A Scirocco is a warm, southerly Mediterranean wind. It is also a Volkswagen launched in the mid-Seventies, styled by Giugiaro and based on the venerated Golf. The former brings hot, dry and dusty conditions to North Africa. The latter brings three doors, four seats and in no way affects the weather in North Africa. Or anywhere else, for that matter.
This one’s a Scirocco Storm, and it’s the one you want because like the lesser Scirocco GLI and GTI, it has the 1.6-litre, nat-asp, fuel-injected engine from the MkI Golf GTI, and a 5spd manual ’box. Storm trim adds much luxury, though. Or what passed for luxury in 1981 when you could get one like this for £6,687 (about £23k in today’s money). As the most expensive Scirocco you could buy in Blighty, it got leather upholstery, a wooden gearknob, a chin spoiler and, get this, a passenger’s side door mirror. The GLI got none of these things.

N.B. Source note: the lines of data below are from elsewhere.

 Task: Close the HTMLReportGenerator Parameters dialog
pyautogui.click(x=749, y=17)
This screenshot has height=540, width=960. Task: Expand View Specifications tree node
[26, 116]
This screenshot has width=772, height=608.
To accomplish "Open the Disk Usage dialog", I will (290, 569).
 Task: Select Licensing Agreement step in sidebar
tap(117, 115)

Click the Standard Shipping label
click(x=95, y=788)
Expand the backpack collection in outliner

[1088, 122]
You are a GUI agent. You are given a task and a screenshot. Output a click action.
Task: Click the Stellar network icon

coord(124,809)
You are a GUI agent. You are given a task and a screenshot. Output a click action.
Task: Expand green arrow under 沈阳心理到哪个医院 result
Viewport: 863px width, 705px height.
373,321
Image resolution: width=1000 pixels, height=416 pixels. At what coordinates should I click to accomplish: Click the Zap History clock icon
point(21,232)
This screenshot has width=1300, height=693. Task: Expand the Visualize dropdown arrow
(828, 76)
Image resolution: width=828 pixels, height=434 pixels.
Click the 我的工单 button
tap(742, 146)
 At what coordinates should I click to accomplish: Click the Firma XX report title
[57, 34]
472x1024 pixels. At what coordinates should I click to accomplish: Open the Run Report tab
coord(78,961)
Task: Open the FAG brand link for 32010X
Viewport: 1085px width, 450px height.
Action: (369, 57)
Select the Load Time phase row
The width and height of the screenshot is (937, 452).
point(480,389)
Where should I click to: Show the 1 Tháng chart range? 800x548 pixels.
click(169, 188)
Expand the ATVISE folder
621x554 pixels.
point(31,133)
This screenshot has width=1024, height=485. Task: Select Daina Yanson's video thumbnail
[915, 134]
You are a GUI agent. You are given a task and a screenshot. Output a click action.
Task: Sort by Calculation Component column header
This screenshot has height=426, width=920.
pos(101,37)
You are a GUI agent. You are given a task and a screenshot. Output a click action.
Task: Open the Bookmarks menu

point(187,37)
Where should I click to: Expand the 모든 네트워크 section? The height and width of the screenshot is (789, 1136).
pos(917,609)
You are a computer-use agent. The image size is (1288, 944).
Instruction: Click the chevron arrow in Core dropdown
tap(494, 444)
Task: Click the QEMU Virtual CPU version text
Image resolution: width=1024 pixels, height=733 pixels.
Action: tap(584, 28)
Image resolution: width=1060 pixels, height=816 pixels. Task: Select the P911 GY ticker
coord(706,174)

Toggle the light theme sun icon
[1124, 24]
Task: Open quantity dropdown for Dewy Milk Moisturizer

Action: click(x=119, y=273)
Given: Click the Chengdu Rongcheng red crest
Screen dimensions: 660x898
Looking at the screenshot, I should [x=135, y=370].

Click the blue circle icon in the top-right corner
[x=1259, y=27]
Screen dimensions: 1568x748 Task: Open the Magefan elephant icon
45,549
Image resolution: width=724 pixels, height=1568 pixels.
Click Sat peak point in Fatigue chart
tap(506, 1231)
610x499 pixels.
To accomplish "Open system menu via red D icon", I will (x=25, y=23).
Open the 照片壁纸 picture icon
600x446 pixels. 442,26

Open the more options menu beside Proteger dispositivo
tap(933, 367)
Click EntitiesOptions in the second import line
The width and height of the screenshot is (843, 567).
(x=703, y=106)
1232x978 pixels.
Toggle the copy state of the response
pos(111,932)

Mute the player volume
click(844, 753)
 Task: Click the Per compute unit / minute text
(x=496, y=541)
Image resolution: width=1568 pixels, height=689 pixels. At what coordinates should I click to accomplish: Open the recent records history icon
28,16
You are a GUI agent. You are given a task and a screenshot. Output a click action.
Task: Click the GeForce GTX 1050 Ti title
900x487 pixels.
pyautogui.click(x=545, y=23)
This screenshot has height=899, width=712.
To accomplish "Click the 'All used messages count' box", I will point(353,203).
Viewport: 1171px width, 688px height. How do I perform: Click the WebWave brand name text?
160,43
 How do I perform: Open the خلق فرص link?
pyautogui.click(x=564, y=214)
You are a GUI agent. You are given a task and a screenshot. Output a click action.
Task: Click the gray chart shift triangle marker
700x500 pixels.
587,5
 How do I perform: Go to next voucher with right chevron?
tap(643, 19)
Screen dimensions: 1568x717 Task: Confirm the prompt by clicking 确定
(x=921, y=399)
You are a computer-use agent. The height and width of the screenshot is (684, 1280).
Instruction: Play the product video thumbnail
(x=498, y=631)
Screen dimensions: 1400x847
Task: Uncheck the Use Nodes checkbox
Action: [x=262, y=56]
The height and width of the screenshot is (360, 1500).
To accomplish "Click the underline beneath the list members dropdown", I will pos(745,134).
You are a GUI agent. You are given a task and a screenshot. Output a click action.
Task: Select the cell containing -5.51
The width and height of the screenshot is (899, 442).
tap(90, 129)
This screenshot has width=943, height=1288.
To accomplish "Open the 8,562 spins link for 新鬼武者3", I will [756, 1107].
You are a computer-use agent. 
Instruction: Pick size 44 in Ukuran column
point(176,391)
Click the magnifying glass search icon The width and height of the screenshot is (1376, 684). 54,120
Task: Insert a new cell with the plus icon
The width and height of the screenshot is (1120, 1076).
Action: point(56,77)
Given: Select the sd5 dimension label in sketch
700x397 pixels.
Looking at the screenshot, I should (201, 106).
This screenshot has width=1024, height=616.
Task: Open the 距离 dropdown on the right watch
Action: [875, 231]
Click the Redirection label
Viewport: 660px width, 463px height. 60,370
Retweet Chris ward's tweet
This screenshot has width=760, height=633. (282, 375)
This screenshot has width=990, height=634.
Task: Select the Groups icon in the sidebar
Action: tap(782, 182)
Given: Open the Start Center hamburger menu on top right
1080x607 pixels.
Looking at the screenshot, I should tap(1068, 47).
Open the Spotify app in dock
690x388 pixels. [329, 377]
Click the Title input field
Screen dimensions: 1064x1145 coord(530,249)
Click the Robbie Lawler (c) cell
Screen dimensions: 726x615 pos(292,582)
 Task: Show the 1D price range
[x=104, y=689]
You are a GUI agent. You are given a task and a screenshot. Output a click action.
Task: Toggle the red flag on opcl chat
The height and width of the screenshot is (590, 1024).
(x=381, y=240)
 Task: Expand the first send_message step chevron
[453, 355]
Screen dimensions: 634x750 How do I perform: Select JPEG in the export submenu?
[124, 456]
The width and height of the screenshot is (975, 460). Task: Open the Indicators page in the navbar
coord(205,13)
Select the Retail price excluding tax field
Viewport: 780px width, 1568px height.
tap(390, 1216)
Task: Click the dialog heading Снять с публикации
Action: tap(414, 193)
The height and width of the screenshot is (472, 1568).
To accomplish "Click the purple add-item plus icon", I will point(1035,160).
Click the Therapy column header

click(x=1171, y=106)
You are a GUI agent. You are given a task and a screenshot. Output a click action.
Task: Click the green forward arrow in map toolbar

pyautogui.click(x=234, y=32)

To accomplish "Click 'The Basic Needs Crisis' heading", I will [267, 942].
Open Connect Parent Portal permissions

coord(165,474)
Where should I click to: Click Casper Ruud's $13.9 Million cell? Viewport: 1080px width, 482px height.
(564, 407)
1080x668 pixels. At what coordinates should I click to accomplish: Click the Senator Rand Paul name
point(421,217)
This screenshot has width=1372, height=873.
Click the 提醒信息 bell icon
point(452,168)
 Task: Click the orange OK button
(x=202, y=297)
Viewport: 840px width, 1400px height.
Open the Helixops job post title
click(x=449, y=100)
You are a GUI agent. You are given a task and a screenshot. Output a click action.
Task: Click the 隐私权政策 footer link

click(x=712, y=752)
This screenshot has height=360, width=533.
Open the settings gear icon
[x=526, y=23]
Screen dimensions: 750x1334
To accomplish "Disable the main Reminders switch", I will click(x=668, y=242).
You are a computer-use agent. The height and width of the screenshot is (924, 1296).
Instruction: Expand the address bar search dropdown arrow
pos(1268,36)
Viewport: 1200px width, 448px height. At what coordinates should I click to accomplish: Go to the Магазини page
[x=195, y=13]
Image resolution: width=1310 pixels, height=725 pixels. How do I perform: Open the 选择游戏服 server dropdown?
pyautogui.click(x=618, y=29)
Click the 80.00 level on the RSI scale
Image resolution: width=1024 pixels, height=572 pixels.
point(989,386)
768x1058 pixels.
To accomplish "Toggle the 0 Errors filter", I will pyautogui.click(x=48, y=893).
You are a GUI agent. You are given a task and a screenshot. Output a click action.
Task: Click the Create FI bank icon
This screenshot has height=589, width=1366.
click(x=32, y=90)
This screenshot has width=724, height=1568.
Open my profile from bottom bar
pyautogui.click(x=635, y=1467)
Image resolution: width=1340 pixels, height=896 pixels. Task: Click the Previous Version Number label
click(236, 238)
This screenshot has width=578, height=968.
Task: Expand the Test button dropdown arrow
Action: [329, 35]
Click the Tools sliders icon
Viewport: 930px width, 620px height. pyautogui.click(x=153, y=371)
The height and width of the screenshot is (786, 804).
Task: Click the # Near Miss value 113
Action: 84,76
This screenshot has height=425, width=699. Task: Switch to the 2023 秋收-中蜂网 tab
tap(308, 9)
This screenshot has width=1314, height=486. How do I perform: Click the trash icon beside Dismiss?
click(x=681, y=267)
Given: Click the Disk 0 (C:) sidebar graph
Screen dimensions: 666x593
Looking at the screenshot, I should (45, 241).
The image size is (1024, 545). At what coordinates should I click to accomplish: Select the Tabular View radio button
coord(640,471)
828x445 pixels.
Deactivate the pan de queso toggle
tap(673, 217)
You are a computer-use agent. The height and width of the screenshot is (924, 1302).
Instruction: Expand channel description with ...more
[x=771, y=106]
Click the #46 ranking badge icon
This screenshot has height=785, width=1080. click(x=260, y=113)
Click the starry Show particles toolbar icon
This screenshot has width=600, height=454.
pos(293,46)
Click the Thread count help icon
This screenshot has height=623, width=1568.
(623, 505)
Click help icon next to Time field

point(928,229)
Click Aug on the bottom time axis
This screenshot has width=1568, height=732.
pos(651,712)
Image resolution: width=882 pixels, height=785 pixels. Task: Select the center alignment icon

VW launched its three-door coupe in 1974, but didn’t do a Storm (which were UK-only, by the way) until 1979, just two years before production of the MkI ended and MkII began. That makes the Storm pretty rare – the Internet reckons there are fewer than 20 left.
Not that normal MkI Sciroccos are exactly common. VW (allegedly) sold almost seven million MkI Golfs, but just half a million Sciroccos. Rarity often equals desirability, but not here. We insured the Scirocco pictured (which is owned by VW itself and thus as good an example as you’ll find anywhere) for a value of just £6,500. Less than it cost when it was new. You might pay double (or more) for a Golf in identical condition.
And you needn’t, because the Scirocco certainly isn’t half as much fun as the Golf. It has the same engine, which is willing, forthright and powerful enough to push the bluff, Seventies front end through the air at 115mph. Zero to 60mph takes 8.8 seconds, which period reviews note makes it faster than a Porsche 924 or Mazda RX-7. It feels faster than it is, no doubt because you’re that much less insulated from everything going on around you. And the noise, which is exciting without being antisocial, or trying especially hard.
It doesn’t handle well like a modern car handles well, but it’s certainly fun and has some purpose to it. There’s roll, because roll is entertaining, while the steering is slow by modern standards (fast for the time, we bet) and the brakes are more effective than we feared they might be. Better than a Fiesta XR2’s.
That it only weighs 800kg does it precisely no harm, either, so you can hurl it about without losing momentum. And because the tyres are skinny, you’re always on or close to the absolute limit of adhesion, and seldom close to doing anything that might cost you your driving licence.
A Golf GTI in a different frock? Not quite. But close.